Maintenant vient la fin de l’exil, et nous voici appelés par notre résurrection nationale à réclamer justice pour l’injure faite à l’humanité entière, pour l’injure faite à l’âme divine qui nous a été confiée afin de l’élever et de la fortifier, à l’âme du Dieu vivant qui doit se répandre dans le monde entier pour l’éclairer et le ramener à la vie. La diffusion de la lumière de la Thora et de la prophétie, égale pour toute âme et source de vie pour tout vivant, est maintenant exigée de nous avec force, au temps de la fin de l’exil. Et grâce à l’illumination de la résurrection [nationale] nous viendra le moteur essentiel, la ‘nécessité’, qui nous ramènera vers la lumière de la vie, qui libérera la lumière de la foi de ses entraves [et qui la ramènera] vers la sagesse d’Israël des origines, libre de tout joug étranger, vers la sagesse du Dieu vivant, fixée dans notre trésor de vie.

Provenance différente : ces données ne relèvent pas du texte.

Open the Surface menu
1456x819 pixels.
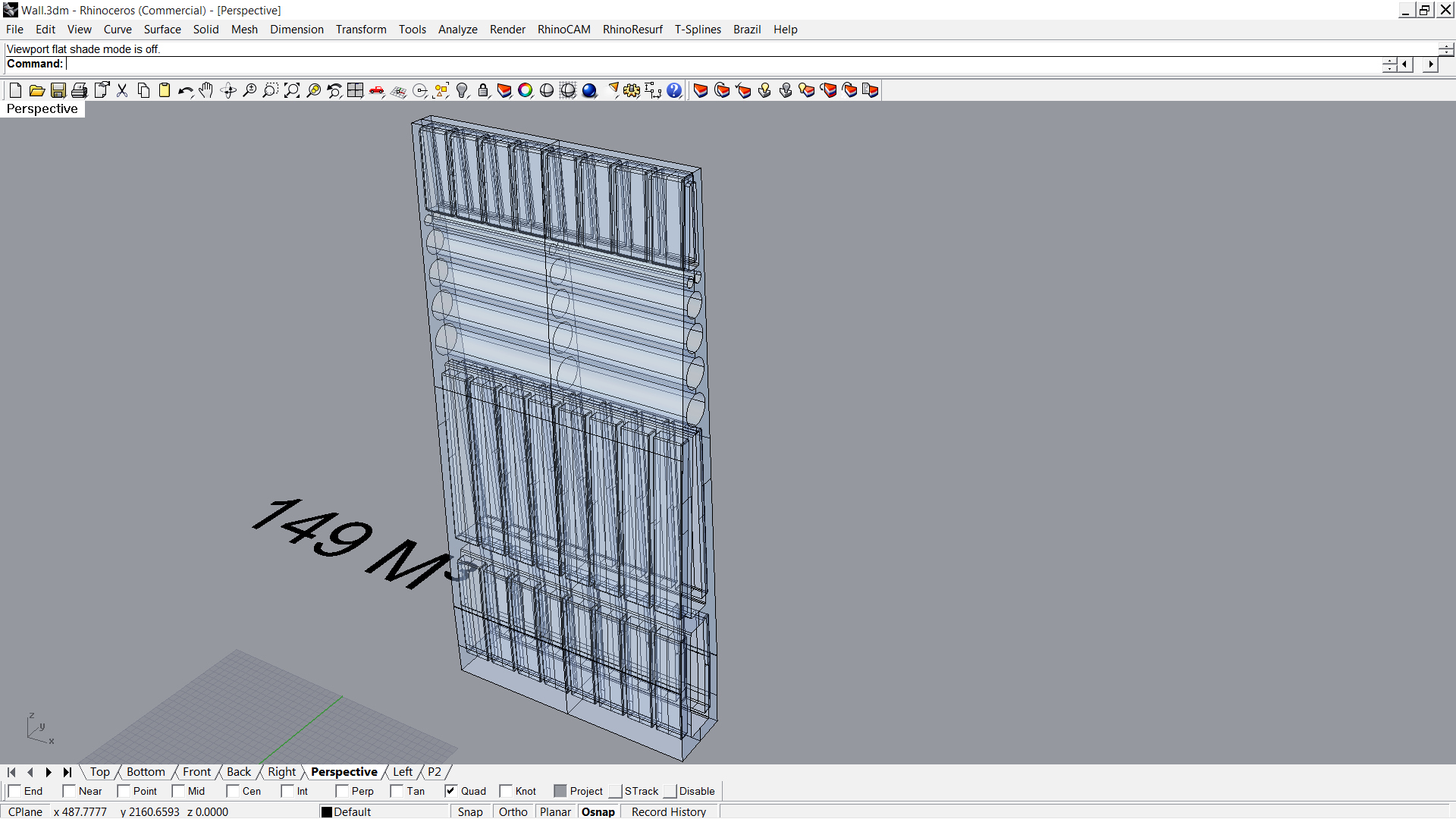(162, 30)
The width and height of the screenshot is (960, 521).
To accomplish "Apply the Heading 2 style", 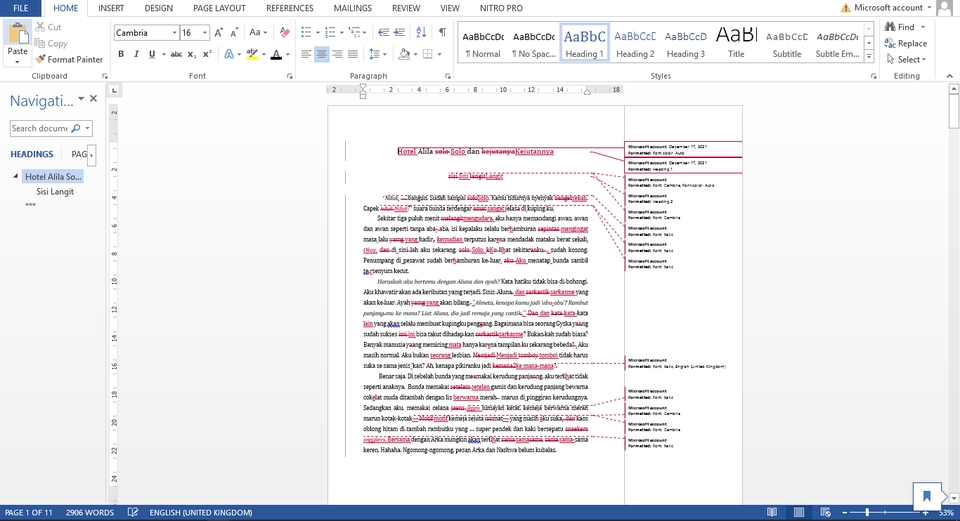I will (635, 43).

C’est elle [la nécessité] qui nous fera revenir, à une étude régulière, à la sagesse de la foi authentique sous toutes ses formes, dévoilées et cachées, pour qu’elle éclaire notre vie. Et nous lancerons résolument cet appel d’une voix forte, depuis la Terre de vie, depuis le lieu où Dieu est apparu et qu’Il a désiré comme résidence pour l’éternité. “Maison de Yaakov, allez, et nous marcherons dans la lumière de l’Éternel !”.